Combustibles alternativos: Volvo opera con camiones impulsados 100% a biodiésel para abastecer a su planta de Curitiba
La transición hacia un sistema de transporte de menor impacto ambiental continúa ganando terreno en en la región y en Brasil en particular. En este contexto, Volvo avanza en la descarbonización de su operación industrial mediante la incorporación de tres camiones FH B100 Flex a la flota de su proveedor Transdotti Transportes. Las nuevas unidades operarán con biocombustible 100% renovable y permitirán reducir hasta 370 toneladas de CO2 por año en el traslado de componentes hacia el complejo industrial de Curitiba.

Los vehículos estarán destinados a cubrir trayectos de larga distancia entre proveedores ubicados en el estado de São Paulo y la planta paranaense.
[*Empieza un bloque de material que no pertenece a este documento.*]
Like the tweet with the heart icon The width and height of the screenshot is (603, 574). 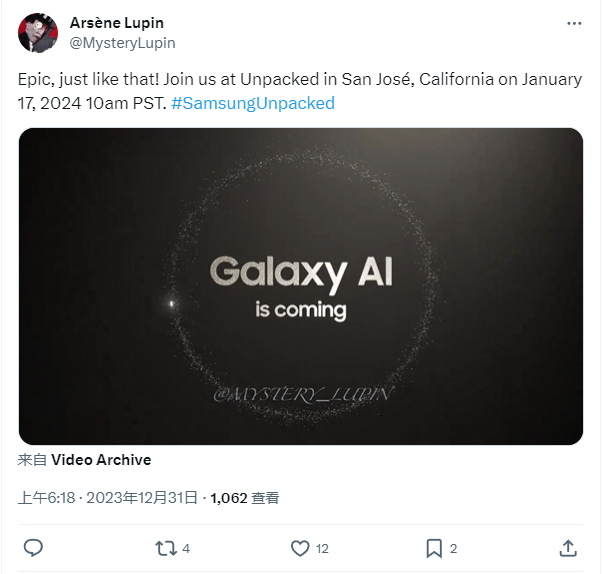[x=300, y=548]
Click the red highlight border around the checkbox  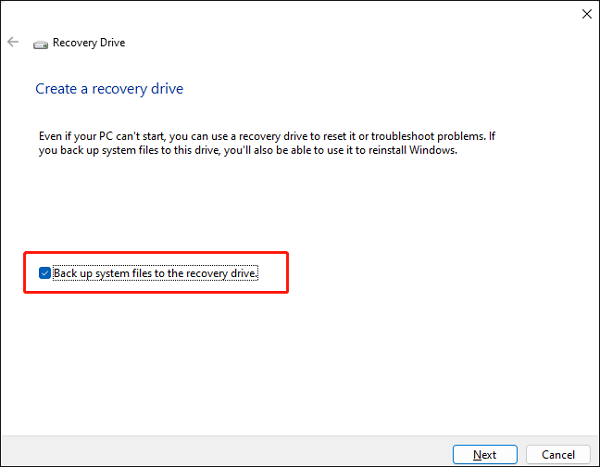point(288,272)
Cada camión recorrerá en promedio 10.000 kilómetros mensuales, ampliando el alcance de la estrategia sustentable de la compañía, que desde 2024 ya emplea modelos eléctricos pesados en rutas de media distancia para el abastecimiento de piezas.
El FH B100 Flex se encuadra dentro de la categoría de vehículos de nueva energía (NEV) y se distingue por su motorización preparada para operar tanto con biodiésel puro como con diésel convencional. Cuando utiliza biocombustible al 100%, la reducción de emisiones “del pozo a la rueda” puede alcanzar hasta un 90%, dependiendo del origen y proceso de producción del combustible. Esta flexibilidad resulta clave para operaciones de largo recorrido, donde la infraestructura eléctrica aún no permite una adopción total de camiones eléctricos.
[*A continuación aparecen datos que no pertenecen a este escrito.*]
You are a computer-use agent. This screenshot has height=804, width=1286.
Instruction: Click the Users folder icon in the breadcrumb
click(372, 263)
Transdotti se convierte así en una de las primeras empresas fuera del ecosistema productor de biocombustibles en adoptar esta tecnología. Para garantizar el suministro de B100, la transportista instaló un tanque exclusivo en su planta de Colombo. No obstante, la posibilidad de abastecer con diésel tradicional en cualquier estación del país aporta mayor autonomía operativa y mejora el valor de reventa de las unidades, factor que la compañía considera estratégico para futuras inversiones.
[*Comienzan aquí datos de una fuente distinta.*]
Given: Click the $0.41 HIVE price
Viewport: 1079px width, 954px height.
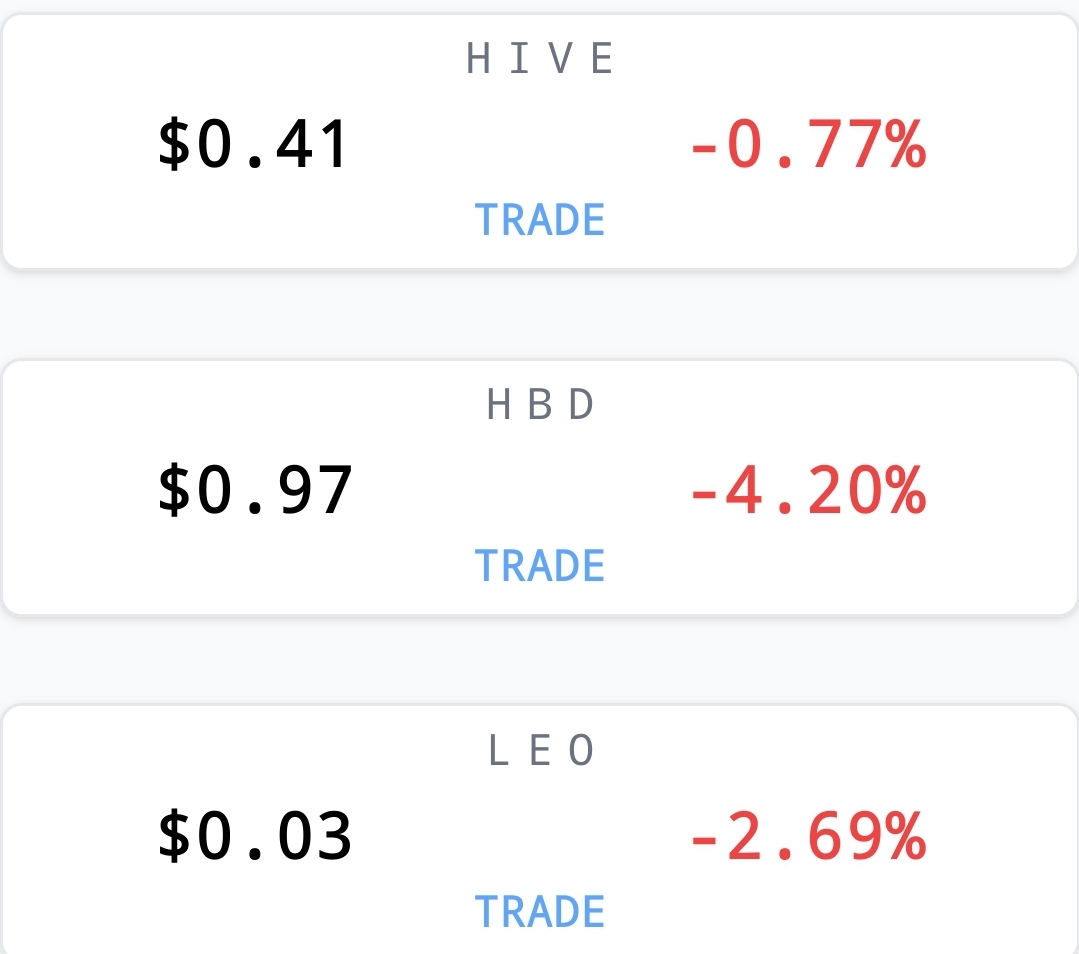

La incorporación de estos camiones se integra a un programa más amplio de sostenibilidad en la planta de Curitiba. Además de la electrificación parcial de su logística -que ya evita 738 toneladas de CO2 anuales-, la fábrica utiliza diésel verde R5 en el abastecimiento inicial de los vehículos producidos, reduciendo otras 400 toneladas por año. A ello se suma el uso exclusivo de energía renovable y un sistema de gestión circular de residuos que, desde 2008, evitó que más de 50.000 toneladas fueran destinadas a vertederos.